Professional ratings
Review scores
| Source | Rating |
| AllMusic | Star |
| Christgau's Record Guide | B− |
| The Rolling Stone Album Guide | Star |

==Track listing==

Cassette pressings of the album have "Volcano" and "Dreamsicle" swapped in track order.

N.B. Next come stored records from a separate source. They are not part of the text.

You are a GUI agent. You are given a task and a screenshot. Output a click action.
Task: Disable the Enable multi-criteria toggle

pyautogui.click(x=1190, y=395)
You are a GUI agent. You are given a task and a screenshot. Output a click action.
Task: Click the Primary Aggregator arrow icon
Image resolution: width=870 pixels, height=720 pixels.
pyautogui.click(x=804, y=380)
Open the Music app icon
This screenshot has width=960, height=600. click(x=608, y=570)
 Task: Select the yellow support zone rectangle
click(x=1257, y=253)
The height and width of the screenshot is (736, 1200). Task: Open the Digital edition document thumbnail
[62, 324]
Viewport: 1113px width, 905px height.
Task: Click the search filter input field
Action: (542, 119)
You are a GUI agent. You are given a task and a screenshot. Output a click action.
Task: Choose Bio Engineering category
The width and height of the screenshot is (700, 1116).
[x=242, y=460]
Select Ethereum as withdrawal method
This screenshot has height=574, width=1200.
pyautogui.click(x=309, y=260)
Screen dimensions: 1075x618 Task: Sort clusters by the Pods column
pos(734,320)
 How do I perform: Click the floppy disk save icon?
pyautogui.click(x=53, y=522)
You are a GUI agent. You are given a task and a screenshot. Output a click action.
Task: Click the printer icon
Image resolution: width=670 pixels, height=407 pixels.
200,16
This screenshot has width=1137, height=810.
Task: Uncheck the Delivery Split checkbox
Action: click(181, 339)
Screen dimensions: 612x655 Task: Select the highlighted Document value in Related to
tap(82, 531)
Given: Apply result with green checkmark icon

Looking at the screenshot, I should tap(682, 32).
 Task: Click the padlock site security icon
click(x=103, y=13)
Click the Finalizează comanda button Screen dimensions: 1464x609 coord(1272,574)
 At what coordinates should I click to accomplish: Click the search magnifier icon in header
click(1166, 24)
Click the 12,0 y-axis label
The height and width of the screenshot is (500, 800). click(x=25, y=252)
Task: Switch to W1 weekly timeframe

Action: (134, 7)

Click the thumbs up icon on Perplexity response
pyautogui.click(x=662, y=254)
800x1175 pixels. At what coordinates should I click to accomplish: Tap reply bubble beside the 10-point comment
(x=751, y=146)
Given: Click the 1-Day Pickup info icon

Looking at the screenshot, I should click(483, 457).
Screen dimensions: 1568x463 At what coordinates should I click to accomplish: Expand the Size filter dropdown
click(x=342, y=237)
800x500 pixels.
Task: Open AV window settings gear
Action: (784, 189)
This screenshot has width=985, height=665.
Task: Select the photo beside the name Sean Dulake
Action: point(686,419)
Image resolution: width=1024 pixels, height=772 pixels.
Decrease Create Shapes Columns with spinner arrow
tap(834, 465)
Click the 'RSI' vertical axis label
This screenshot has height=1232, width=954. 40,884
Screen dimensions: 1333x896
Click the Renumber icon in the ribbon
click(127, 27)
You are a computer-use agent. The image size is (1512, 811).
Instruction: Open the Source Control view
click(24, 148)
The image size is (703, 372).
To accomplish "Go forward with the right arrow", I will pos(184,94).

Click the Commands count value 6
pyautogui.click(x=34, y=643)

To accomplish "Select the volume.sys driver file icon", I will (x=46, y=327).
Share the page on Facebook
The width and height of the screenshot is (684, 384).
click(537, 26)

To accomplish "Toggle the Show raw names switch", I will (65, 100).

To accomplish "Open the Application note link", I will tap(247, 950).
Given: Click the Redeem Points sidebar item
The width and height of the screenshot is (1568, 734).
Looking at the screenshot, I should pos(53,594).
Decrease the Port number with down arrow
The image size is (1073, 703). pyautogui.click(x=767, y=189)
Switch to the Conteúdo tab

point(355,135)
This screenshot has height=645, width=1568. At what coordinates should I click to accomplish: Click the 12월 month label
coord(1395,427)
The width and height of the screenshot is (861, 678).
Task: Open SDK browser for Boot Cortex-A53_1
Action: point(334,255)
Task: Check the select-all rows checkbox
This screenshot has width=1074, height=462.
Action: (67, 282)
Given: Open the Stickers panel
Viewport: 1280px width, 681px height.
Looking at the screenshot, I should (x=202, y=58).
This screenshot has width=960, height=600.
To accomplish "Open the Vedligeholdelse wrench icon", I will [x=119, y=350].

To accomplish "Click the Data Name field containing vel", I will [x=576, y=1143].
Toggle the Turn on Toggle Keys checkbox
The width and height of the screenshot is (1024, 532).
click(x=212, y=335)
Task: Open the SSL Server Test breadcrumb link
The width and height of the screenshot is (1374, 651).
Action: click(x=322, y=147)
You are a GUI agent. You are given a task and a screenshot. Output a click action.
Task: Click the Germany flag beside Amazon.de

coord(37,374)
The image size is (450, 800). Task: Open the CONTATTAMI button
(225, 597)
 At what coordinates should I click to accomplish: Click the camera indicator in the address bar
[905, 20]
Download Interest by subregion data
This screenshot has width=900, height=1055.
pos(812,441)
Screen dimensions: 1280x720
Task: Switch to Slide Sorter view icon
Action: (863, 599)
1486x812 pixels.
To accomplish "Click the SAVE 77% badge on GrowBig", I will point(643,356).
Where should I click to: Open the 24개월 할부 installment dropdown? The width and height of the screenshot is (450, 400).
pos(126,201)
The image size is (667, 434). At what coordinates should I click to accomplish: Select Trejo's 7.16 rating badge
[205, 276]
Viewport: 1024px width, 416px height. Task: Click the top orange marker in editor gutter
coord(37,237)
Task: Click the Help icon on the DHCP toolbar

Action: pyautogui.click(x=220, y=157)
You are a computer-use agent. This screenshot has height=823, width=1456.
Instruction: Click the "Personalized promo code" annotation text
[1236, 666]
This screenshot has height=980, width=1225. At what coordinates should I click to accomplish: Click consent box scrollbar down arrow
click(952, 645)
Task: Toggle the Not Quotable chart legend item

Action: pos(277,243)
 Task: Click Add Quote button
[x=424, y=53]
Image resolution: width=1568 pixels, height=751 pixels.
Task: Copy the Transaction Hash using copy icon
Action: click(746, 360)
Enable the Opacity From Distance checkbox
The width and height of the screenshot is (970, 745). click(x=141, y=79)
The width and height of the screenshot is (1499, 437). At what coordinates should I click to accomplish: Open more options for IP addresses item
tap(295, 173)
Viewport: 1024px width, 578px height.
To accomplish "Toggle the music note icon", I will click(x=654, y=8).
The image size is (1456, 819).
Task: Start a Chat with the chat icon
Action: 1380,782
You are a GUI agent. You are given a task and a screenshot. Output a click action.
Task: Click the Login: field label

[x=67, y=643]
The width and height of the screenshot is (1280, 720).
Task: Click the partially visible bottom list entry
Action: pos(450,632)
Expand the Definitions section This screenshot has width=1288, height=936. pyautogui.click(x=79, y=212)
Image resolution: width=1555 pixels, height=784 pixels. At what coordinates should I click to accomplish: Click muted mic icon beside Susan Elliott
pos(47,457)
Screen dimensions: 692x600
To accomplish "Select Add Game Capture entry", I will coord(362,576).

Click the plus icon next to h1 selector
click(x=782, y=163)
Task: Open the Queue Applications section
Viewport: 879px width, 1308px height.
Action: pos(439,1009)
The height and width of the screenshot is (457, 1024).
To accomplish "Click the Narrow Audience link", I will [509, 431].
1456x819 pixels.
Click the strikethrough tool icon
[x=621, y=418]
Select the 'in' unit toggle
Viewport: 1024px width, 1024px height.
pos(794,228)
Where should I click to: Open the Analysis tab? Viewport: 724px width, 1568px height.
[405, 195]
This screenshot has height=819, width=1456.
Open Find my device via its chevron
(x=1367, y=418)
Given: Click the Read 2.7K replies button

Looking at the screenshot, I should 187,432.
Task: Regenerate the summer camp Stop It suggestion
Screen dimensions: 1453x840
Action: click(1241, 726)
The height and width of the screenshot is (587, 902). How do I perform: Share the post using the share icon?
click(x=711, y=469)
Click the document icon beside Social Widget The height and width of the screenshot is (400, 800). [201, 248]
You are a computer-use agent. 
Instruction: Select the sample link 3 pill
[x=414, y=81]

The running times listed for "Treat Her Like a Lady" and "Survive" on LP and CD pressings are incorrect. They are listed at 3:55 and 4:29, respectively.

Side 1
| No. | Title | Writer(s) | Length |
|---|---|---|---|
| 1. | "Fins" | Jimmy Buffett, Deborah McColl, Barry Chance, Tom Corcoran | 3:27 |
| 2. | "Volcano" | Jimmy Buffett, Keith Sykes, Harry Dailey | 3:37 |
| 3. | "Treat Her Like a Lady" | Jimmy Buffett, David Loggins | 4:18 |
| 4. | "Stranded on a Sandbar" | Jimmy Buffett | 3:08 |
| 5. | "Chanson Pour Les Petits Enfants" | Jimmy Buffett | 4:01 |

Side 2
| No. | Title | Writer(s) | Length |
|---|---|---|---|
| 6. | "Survive" | Jimmy Buffett, Mike Utley | 4:50 |
| 7. | "Lady I Can't Explain" | Jimmy Buffett | 2:42 |
| 8. | "Boat Drinks" | Jimmy Buffett | 2:37 |
| 9. | "Dreamsicle" | Jimmy Buffett | 2:18 |
| 10. | "Sending the Old Man Home" | Jimmy Buffett | 3:23 |

==Personnel==
The Coral Reefer Band:
- Jimmy Buffett – vocals, acoustic guitar
- Keith Sykes – background vocals, guitar
- Barry Chance – lead guitar
- Andy McMahon – Fender Rhodes electric piano, background vocals on "Stranded"
- Mike Utley – piano, organ, clavinet
- Harry Dailey – bass, background vocals on "Stranded", "Chanson" and "Dreamsicle"
- Russ Kunkel – drums, percussion, congas on "Volcano"
- Greg "Fingers" Taylor – harmonica, organ on "Boat Drinks", shakers on "Volcano"
- Johnny Montezuma – "anything and everything" on "Fins"
- Jackie Dangler – pans on "Fins" and "Boat Drinks"
- Steve Forman – percussion on "Fins" and shakers on "Chanson Pour les Petits Enfants"
- Donald Douglas – banjo-uke on "Volcano"
- Wilfred Tuitt – guitar on "Volcano"
- James Elmer – bass pipe on "Volcano"
- Billy Puett & Bill Jones – recorders on "Chanson Pour les Petits Enfants"
- Farrell Morris – tambourine on "Chanson Pour les Petits Enfants"
- James Taylor – background vocals, guitar on "Sending the Old Man Home"
- Norbert Putnam – bass on "Sending the Old Man Home"
- Deborah McColl, Alex Taylor, Hugh Taylor, Dave Loggins, Venetta Fields, Brenda Bryant, Paulette Brown, Juan Cadiz – background vocals

==Singles==
- "Fins" b/w "Dreamsicle" (Released on MCA 41109 in July 1979)
- "Dreamsicle" b/w "Dreamsicle" (Released on MCA 41109 in July 1979)
- "Volcano" b/w "Stranded On A Sandbar" (Released on MCA 41161 in November 1979)
- "Survive" b/w "Boat Drinks" (Released on MCA 41199 in February 1980)

==Tour==
Buffett set out on a You Had to Be There Tour from February through April 1979, stopping in May to record Volcano. The remainder of the year Buffett toured in support of the album. One of these concerts was Buffett's first trip to Hawaii, opening for the Eagles in Aloha Stadium in September.